07
Fev06
A GUERRA DOS MUNDOS
shark
O Hamshahri, o jornal mais vendido no Irão, acaba de lançar uma competição para encontrar a melhor caricatura acerca do Holocausto.
A ideia, afirmam, é seguir o mesmo critério dos periódicos que divulgaram as polémicas caricaturas de Maomé e assim testar os limites da liberdade de expressão ocidental.
Começam a extremar-se posições e temos motivos para recear as repercussões desta escalada do confronto entre dois mundos num só.
A liberdade de expressão é um valor que tenho defendido como posso e sei, sagrado como o entendo. Porém, nunca fiz a apologia de qualquer tipo de liberdade que tenda para o abuso. E parece-me ser o caso, na iniciativa do jornal dinamarquês que está na origem desta caldeirada.
A situação não é comparável à do célebre cartoon do papa com um preservativo enfiado no nariz e que suscitou a maior recolha de assinaturas que o nosso país conheceu, pois Maomé poderá ser equiparado a Jesus Cristo no contexto do Islão e o papa, qualquer papa, não passa de um líder religioso de carne e osso que responde como qualquer cidadão pelas consequências da sua liderança.
Foi excessivo, no meu entender, o usufruto da liberdade por parte de quem decidiu promover e publicar algo de tão insultuoso para a fé de terceiros. Sobretudo no contexto actual, em que a moderação e o bom senso constituem as únicas armas ao dispor dos que tentam acabar com este clima de confronto entre civilizações (alimentado por extremistas de ambos os lados da barricada).
As caricaturas em causa não são um teste à liberdade de expressão de que nos orgulhamos, são uma leviandade que já está a custar caro e pode perfeitamente assumir proporções descontroladas e desnecessárias.
Liberdade sem limites corresponde ao caos.
E é o caos que encontramos no outro lado da questão. A sede de represálias que já causou morte e destruição é a face visível desta revolta de quem alimenta um sentimento de humilhação perante questões como a do Iraque ou a da Palestina. É errado o comportamento das turbas que incendeiam consulados, como é despropositada a exigência de que a Dinamarca ou qualquer nação apresente desculpas pelos excessos e pelas palermices dos seus cidadãos ou instituições privadas.
Achas para uma fogueira que não cessa de crescer e já assumiu contornos de um incêndio que não se controla à bruta pela via militar. Como se vê nos países árabes que citei.

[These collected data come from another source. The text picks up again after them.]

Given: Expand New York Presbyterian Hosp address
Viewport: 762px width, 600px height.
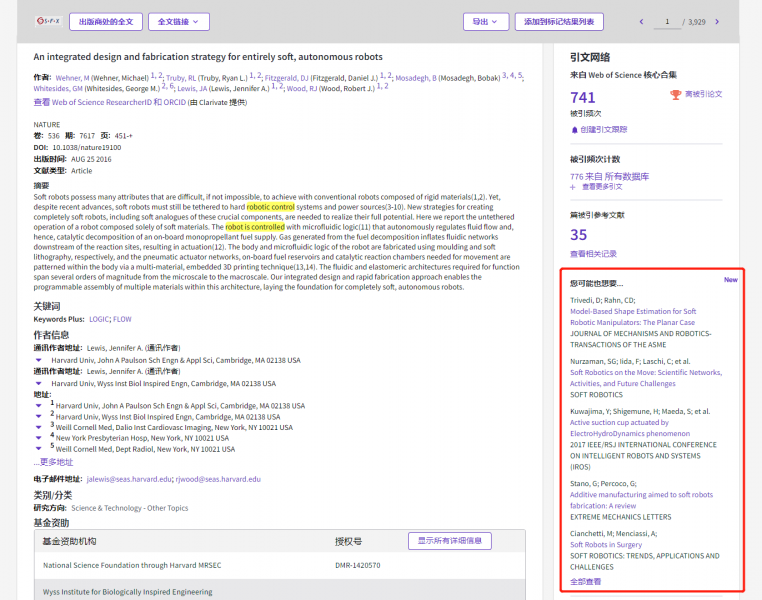Looking at the screenshot, I should [39, 438].
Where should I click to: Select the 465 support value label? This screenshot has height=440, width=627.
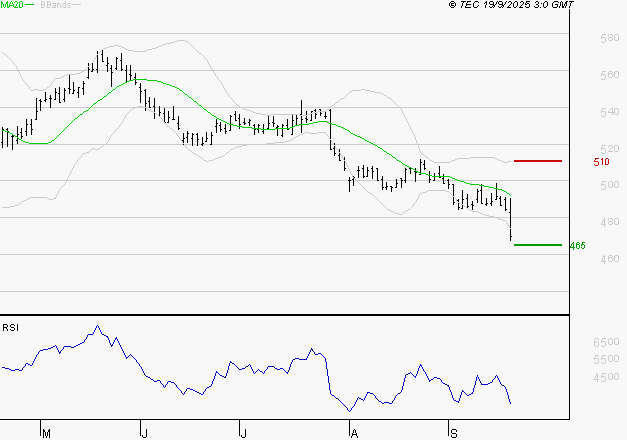[576, 246]
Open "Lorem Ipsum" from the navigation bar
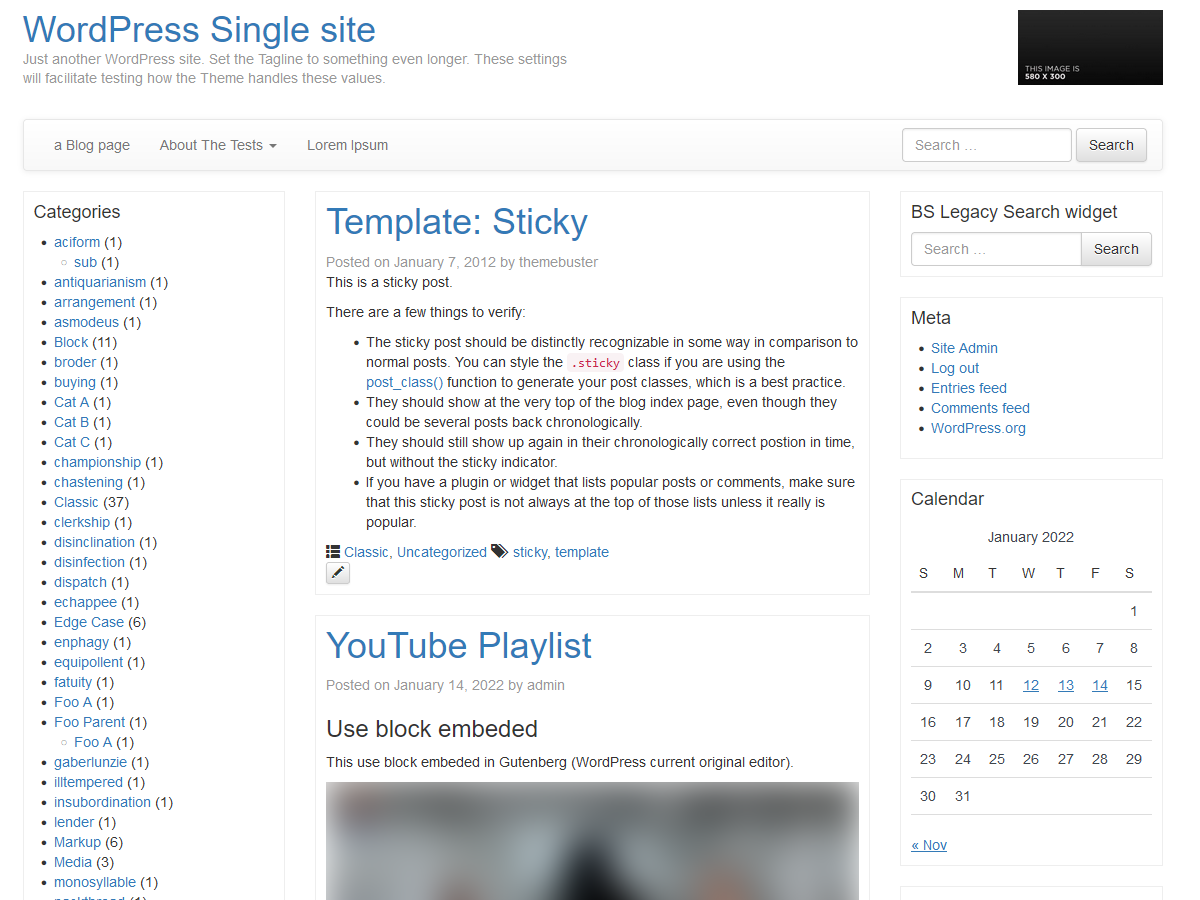The width and height of the screenshot is (1200, 900). coord(347,145)
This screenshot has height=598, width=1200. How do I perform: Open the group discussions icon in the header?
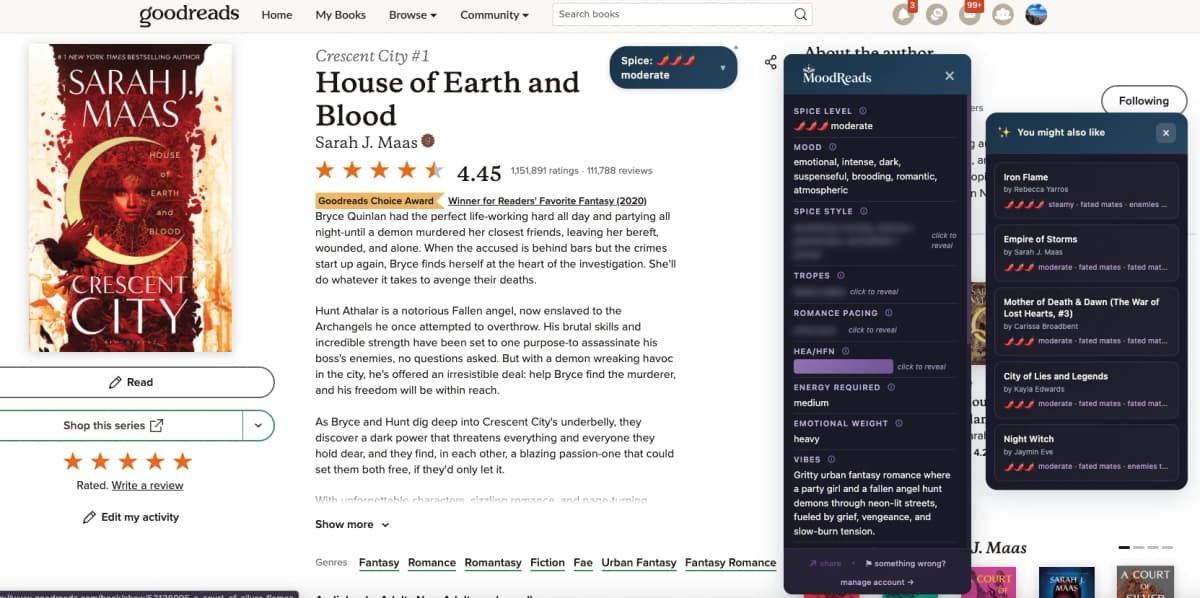point(936,14)
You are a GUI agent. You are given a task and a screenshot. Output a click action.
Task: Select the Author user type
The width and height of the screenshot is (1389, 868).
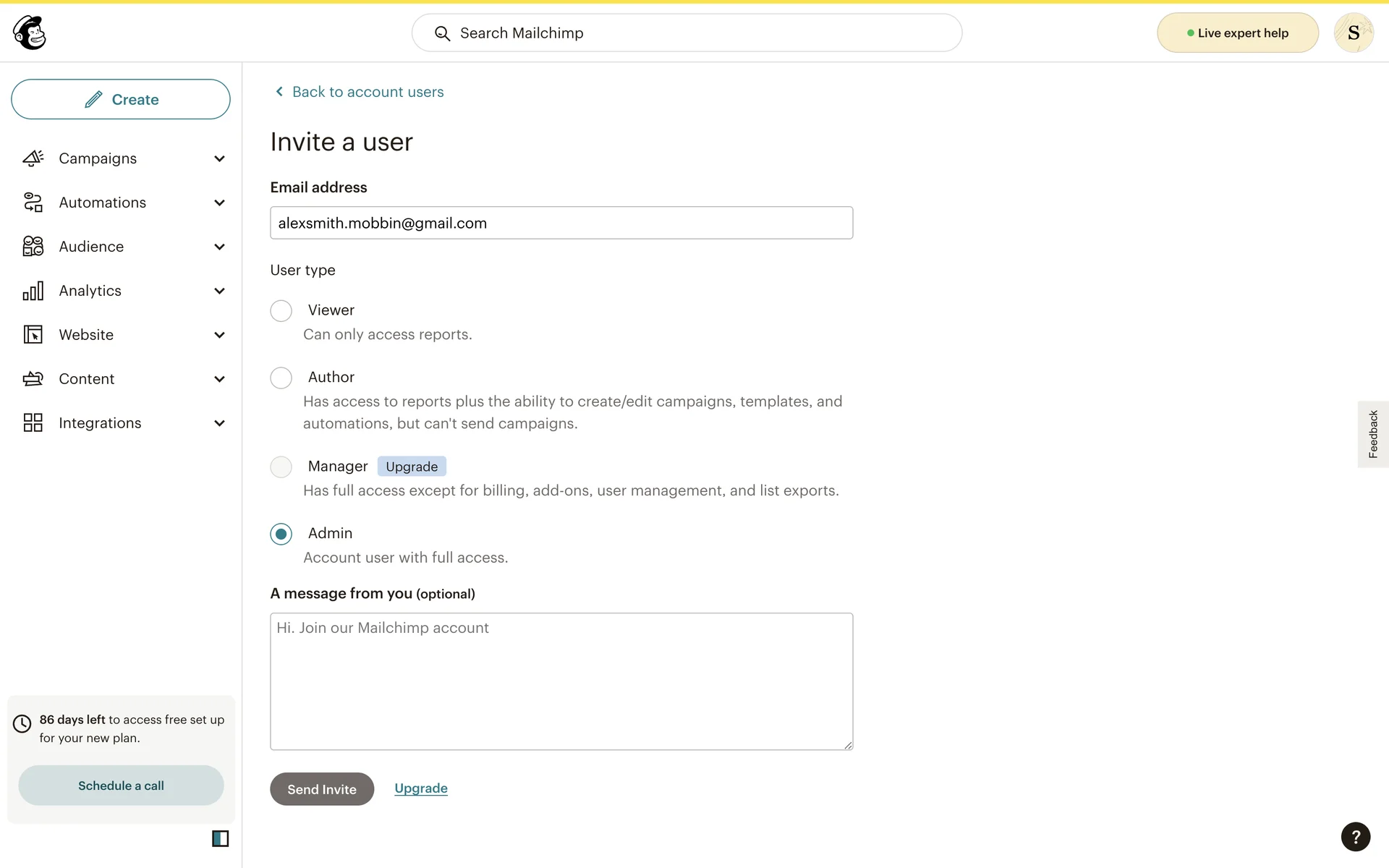coord(281,378)
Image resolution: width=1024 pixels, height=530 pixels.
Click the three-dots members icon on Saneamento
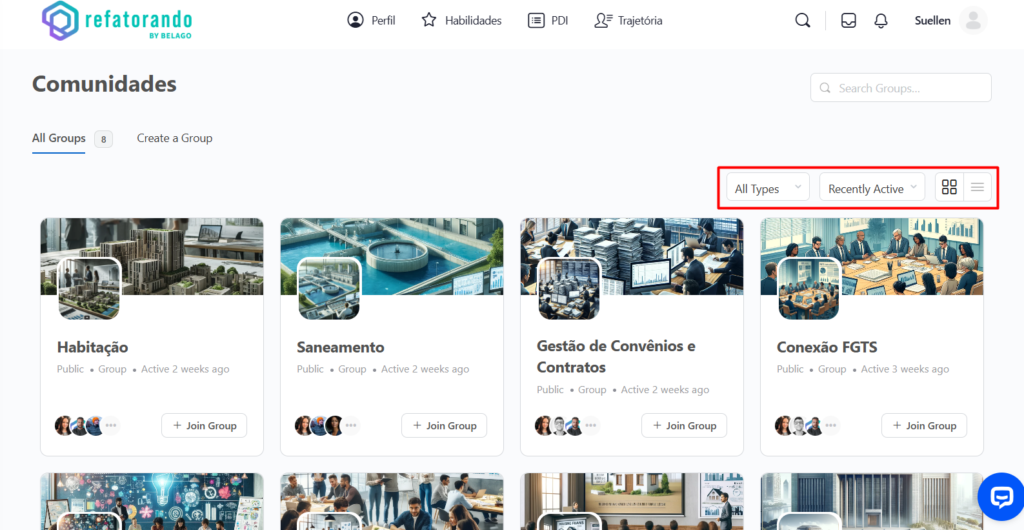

Vejo esta questão como uma vara de dois bicos, onde ninguém é detentor da razão e quem a tivesse já a perdeu. O jornal dinamarquês assumiu uma decisão controversa e mal justificada. A comunidade islâmica mundial reagiu de forma desproporcionada ao que sentiu como um insulto, mesmo à luz dos ensinamentos que o Corão veicula. Porque a violência física nunca constitui uma reacção aceitável e porque estas arruaças não servem em nada os interesses das populações afectadas.
Temo a reacção de Israel (o Irão ali tão perto ) como receio o recrudescimento do terrorismo na sequência de mais um episódio deplorável deste medir de forças que semeia o medo e a desconfiança e ateia focos de tensão um pouco por todo o planeta. Isto é um absurdo e eu não me sinto motivado para combater os mouros como os meus antepassados, séculos atrás.
Sinto apenas a vontade de ver abolidos os extremismos que nos ameaçam e que se alimentam de caricaturas de toda a espécie, de pretextos dispensáveis que quem aprecia a paz não pode de forma alguma fomentar empoleirando-se na liberdade de expressão e nas costas largas do poder financeiro e militar ocidental. E de uma superioridade moral que, perante este tipo de paródia sem piada, soa ainda mais questionável.
O humor e o sarcasmo são ferramentas políticas saudáveis, mas adquirem contornos perniciosos quando achincalham valores desta natureza. Sobretudo sem terem em consideração o momento tão descaradamente inoportuno para o fazerem. É como semear ventos para colher tempestades.
Da mesma forma, o comportamento arruaceiro e vingativo é um recurso miserável para impor pontos de vista, manifestar desagrados ou exigir pedidos de desculpa.
Nesta embrulhada não vejo que alguém possa sair vencedor.